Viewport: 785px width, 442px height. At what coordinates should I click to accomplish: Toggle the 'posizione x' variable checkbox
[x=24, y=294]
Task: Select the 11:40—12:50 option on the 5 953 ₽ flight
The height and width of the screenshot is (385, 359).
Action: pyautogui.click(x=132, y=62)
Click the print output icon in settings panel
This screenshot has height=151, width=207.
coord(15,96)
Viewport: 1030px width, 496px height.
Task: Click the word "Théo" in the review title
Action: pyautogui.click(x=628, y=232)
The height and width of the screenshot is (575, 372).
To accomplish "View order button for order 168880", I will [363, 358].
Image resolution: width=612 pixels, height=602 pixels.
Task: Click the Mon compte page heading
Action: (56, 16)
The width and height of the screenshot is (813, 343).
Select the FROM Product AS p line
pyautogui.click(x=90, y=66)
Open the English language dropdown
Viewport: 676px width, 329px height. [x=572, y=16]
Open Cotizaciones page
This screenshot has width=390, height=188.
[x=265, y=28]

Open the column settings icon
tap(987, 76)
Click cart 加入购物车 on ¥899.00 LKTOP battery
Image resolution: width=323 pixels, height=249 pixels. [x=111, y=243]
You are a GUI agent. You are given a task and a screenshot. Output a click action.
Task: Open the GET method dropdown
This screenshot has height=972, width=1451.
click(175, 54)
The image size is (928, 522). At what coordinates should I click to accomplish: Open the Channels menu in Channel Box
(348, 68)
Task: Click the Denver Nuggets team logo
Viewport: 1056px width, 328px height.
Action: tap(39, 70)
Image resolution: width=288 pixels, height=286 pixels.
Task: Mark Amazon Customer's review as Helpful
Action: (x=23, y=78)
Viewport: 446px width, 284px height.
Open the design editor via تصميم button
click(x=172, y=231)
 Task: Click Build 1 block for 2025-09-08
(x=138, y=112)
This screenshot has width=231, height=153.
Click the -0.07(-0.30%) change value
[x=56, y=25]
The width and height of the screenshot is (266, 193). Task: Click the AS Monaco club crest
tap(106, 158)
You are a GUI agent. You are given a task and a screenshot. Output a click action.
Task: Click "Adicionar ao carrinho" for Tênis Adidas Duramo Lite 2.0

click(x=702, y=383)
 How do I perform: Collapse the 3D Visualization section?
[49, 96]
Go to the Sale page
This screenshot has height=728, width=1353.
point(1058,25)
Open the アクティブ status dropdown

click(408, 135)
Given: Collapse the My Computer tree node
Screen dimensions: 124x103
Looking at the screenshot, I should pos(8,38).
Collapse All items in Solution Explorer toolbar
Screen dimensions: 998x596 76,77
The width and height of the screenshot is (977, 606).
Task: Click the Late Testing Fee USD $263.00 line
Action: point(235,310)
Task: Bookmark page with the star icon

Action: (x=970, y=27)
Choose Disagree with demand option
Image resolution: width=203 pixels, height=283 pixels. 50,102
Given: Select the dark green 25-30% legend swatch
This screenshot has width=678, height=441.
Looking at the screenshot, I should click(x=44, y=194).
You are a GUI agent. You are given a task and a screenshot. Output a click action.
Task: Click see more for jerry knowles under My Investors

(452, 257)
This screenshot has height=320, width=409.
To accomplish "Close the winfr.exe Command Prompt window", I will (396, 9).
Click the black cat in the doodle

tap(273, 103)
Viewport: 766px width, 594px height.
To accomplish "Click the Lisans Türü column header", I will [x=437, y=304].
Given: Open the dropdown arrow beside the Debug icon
____________________
Reproduce each entry above exactly, keeping every character.

- EXERCISE OUTPUT:
Viewport: 785px width, 442px height. At what coordinates should I click to accomplish: Toggle the 'posizione x' variable checkbox
[x=24, y=294]
Task: Select the 11:40—12:50 option on the 5 953 ₽ flight
The height and width of the screenshot is (385, 359).
Action: pyautogui.click(x=132, y=62)
Click the print output icon in settings panel
This screenshot has height=151, width=207.
coord(15,96)
Viewport: 1030px width, 496px height.
Task: Click the word "Théo" in the review title
Action: pyautogui.click(x=628, y=232)
The height and width of the screenshot is (575, 372).
To accomplish "View order button for order 168880", I will [363, 358].
Image resolution: width=612 pixels, height=602 pixels.
Task: Click the Mon compte page heading
Action: (56, 16)
The width and height of the screenshot is (813, 343).
Select the FROM Product AS p line
pyautogui.click(x=90, y=66)
Open the English language dropdown
Viewport: 676px width, 329px height. [x=572, y=16]
Open Cotizaciones page
This screenshot has width=390, height=188.
[x=265, y=28]

Open the column settings icon
tap(987, 76)
Click cart 加入购物车 on ¥899.00 LKTOP battery
Image resolution: width=323 pixels, height=249 pixels. [x=111, y=243]
You are a GUI agent. You are given a task and a screenshot. Output a click action.
Task: Open the GET method dropdown
This screenshot has height=972, width=1451.
click(175, 54)
The image size is (928, 522). At what coordinates should I click to accomplish: Open the Channels menu in Channel Box
(348, 68)
Task: Click the Denver Nuggets team logo
Viewport: 1056px width, 328px height.
Action: tap(39, 70)
Image resolution: width=288 pixels, height=286 pixels.
Task: Mark Amazon Customer's review as Helpful
Action: (x=23, y=78)
Viewport: 446px width, 284px height.
Open the design editor via تصميم button
click(x=172, y=231)
 Task: Click Build 1 block for 2025-09-08
(x=138, y=112)
This screenshot has width=231, height=153.
Click the -0.07(-0.30%) change value
[x=56, y=25]
The width and height of the screenshot is (266, 193). Task: Click the AS Monaco club crest
tap(106, 158)
You are a GUI agent. You are given a task and a screenshot. Output a click action.
Task: Click "Adicionar ao carrinho" for Tênis Adidas Duramo Lite 2.0

click(x=702, y=383)
 How do I perform: Collapse the 3D Visualization section?
[49, 96]
Go to the Sale page
This screenshot has height=728, width=1353.
point(1058,25)
Open the アクティブ status dropdown

click(408, 135)
Given: Collapse the My Computer tree node
Screen dimensions: 124x103
Looking at the screenshot, I should pos(8,38).
Collapse All items in Solution Explorer toolbar
Screen dimensions: 998x596 76,77
The width and height of the screenshot is (977, 606).
Task: Click the Late Testing Fee USD $263.00 line
Action: point(235,310)
Task: Bookmark page with the star icon

Action: (x=970, y=27)
Choose Disagree with demand option
Image resolution: width=203 pixels, height=283 pixels. 50,102
Given: Select the dark green 25-30% legend swatch
This screenshot has width=678, height=441.
Looking at the screenshot, I should click(x=44, y=194).
You are a GUI agent. You are given a task and a screenshot. Output a click action.
Task: Click see more for jerry knowles under My Investors

(452, 257)
This screenshot has height=320, width=409.
To accomplish "Close the winfr.exe Command Prompt window", I will (396, 9).
Click the black cat in the doodle

tap(273, 103)
Viewport: 766px width, 594px height.
To accomplish "Click the Lisans Türü column header", I will [x=437, y=304].
Given: Open the dropdown arrow beside the Debug icon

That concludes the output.